48 Counsel for the Crown submitted that the criminality identified in respect of count 5 justified some cumulation. He argued that it was the discovery by police of various paraphernalia associated with trafficking, including cutters, scales and a cutting agent within the applicant's premises that resulted in the applicant being presented for attempting to traffick in a large commercial quantity, rather than simply for possession of the drug.[40] Since the applicant fell to be sentenced as a 'serious drug offender' on counts 4 and 5,[41] there was a presumption that the sentence would be cumulated.[42]
49 I would accept that there was some overlap between the offences, in that the same quantity of the same drug was involved in both offences. However the offences occurred on separate days and the offence covered by count 5 involved the physical delivery to the applicant of the substance believed to be methylamphetamine. The applicant could have withdrawn from the arrangement made with XX, before the drug was delivered. He did not do so.
50 The judge acknowledged that, although the offences occurred on separate days, the offences covered by counts 4 and 5 arose from a single course of conduct.[43] This was reflected in the sentences imposed on the counts and in her Honour's order that only one year of the sentence imposed on count 5 be cumulated on the sentence imposed on count 4, despite the application of the presumption of cumulation. These grounds are not made out.

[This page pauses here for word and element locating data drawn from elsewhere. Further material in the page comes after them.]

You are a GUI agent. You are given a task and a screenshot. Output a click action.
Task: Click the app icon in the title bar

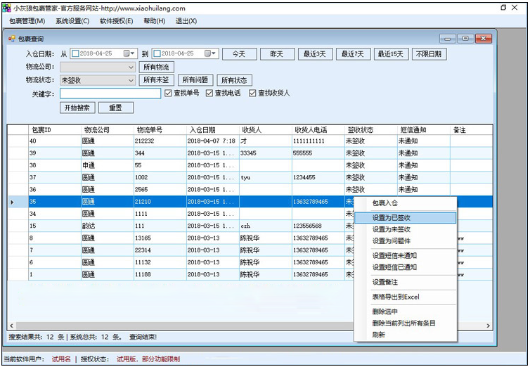6,8
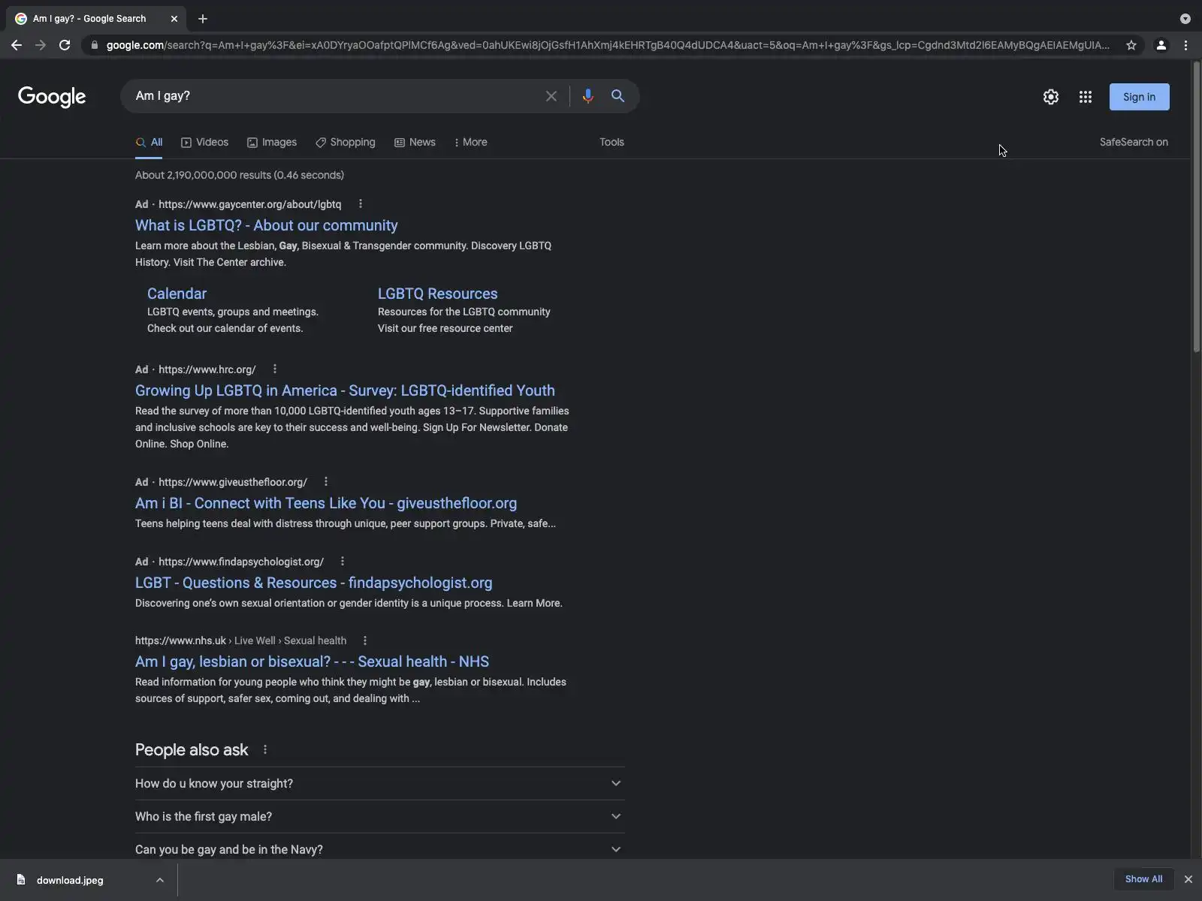Open download.jpeg options chevron

coord(160,880)
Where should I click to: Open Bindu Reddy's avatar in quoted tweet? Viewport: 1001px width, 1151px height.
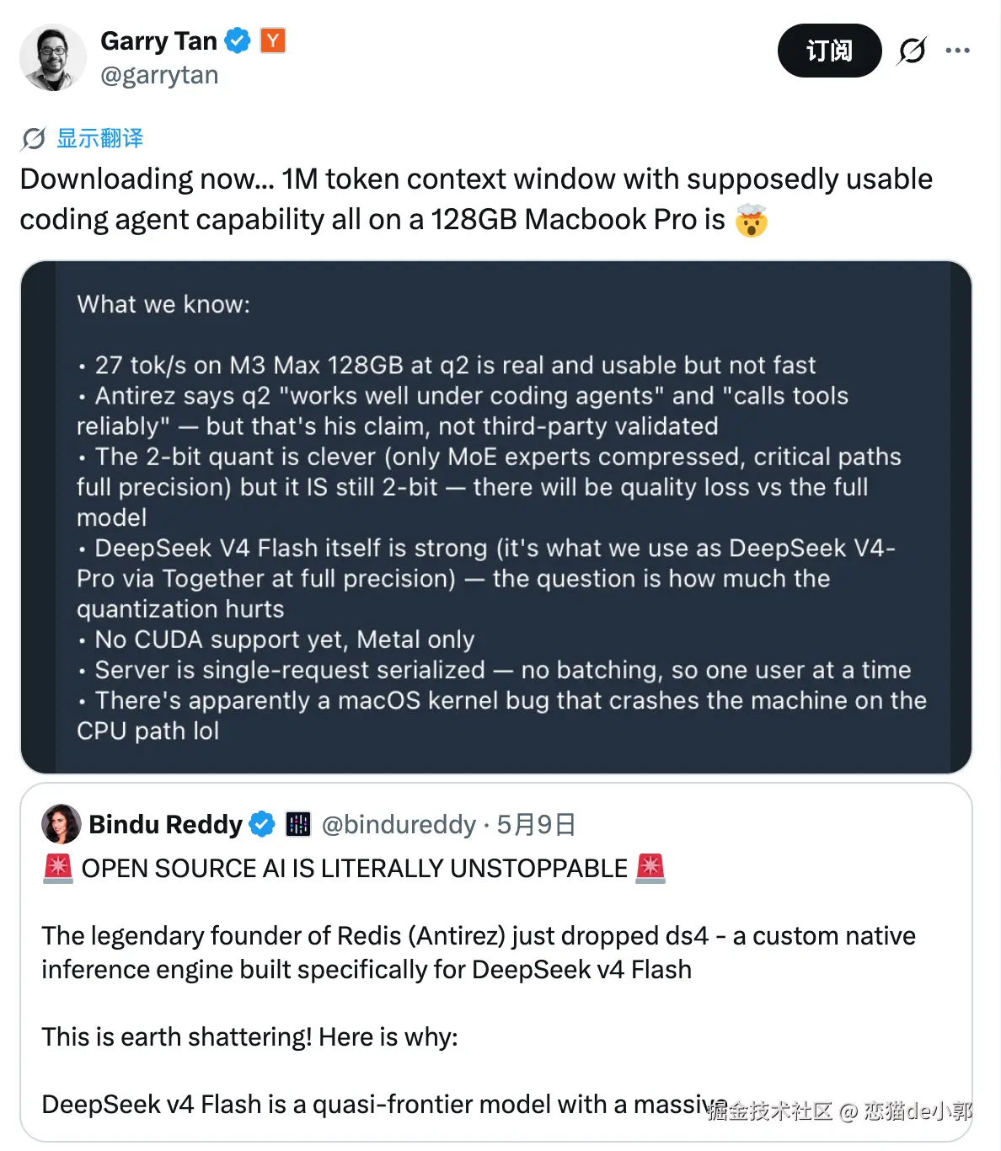point(62,824)
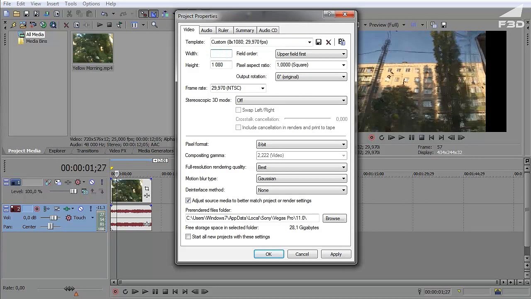
Task: Open the Field order dropdown
Action: click(x=311, y=54)
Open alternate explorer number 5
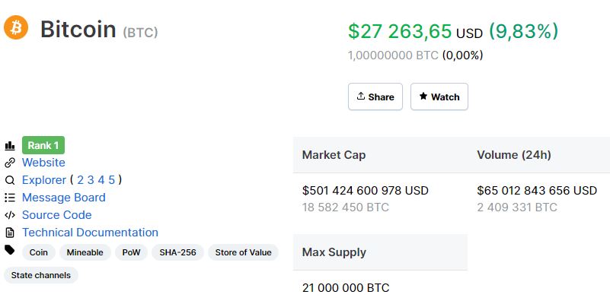This screenshot has height=304, width=610. pyautogui.click(x=111, y=180)
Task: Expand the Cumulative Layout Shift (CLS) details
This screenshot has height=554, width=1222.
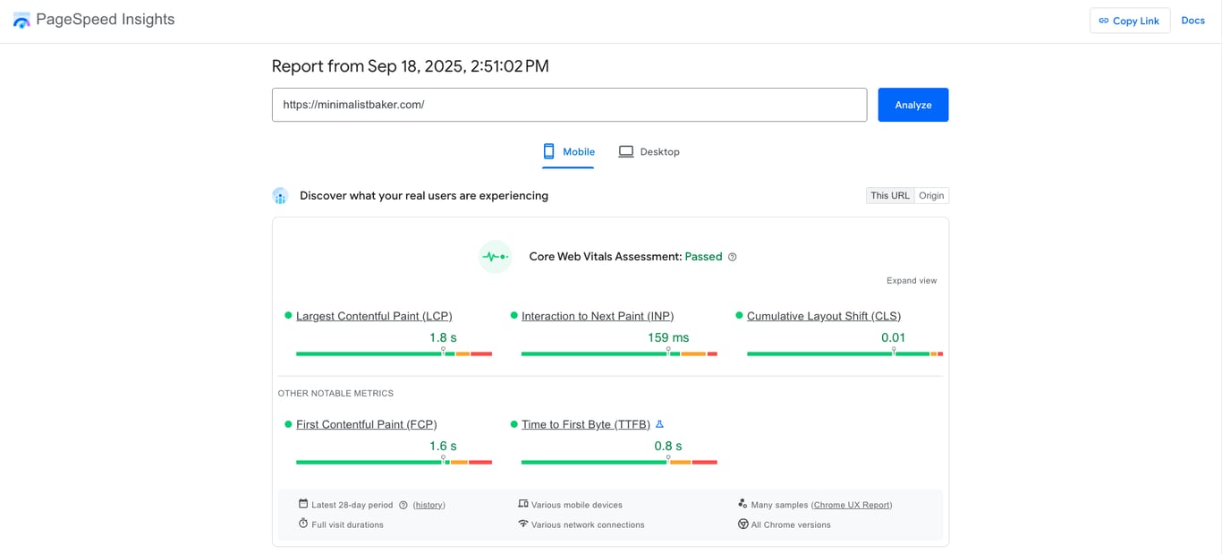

51 In support of ground 8, and in addition to the matters already discussed, the applicant's counsel relied on:
(a) the applicant's lack of prior convictions for drug related offences;
(c) the relatively short period over which the drug offences occurred; and
(g) the judge's finding that the applicant had 'some prospect of genuine rehabilitation'.[44]
52 In my opinion ground 8 fails. The learned sentencing judge took all relevant
mitigating factors into account. The applicant offended out of greed and counts 3, 4and 5 involved the trafficking of or attempt to traffick significant quantities of drugs, which had the potential to cause serious harm to others. In relation to count 3, the amount of the drugs trafficked was over five times the amount specified as a commercial quantity and the sentence imposed was only slightly over a third of the maximum penalty of 20 years. As I have already said, the amount of the drug covered by counts 4 and 5 was almost three times the amount specified as a large commercial quantity of methylamphetamine. The sentences imposed on counts 4 and 5 were quite modest. The individual sentences, total effective sentence and non-parole period were well within the range of her Honour's sentencing discretion.
53 For these reasons I would refuse the application for leave to appeal against sentence.
54 I would also refuse the application for leave to appeal for the reasons given by Neave JA.
[1] This count was contained in Presentment C0605102.1. The other counts were contained in Presentment C0605102. The circumstances giving rise to the two presentments are discussed below.